EXERCISE BRIEF |
A word-for-word repeat of all the data is the goal.

PROVIDED DATA |
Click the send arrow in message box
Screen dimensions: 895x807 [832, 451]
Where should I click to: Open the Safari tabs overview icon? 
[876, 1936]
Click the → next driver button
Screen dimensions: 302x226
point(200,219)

EXERCISE RESULT |
Click the send arrow in message box
Screen dimensions: 895x807 [832, 451]
Where should I click to: Open the Safari tabs overview icon? 
[876, 1936]
Click the → next driver button
Screen dimensions: 302x226
point(200,219)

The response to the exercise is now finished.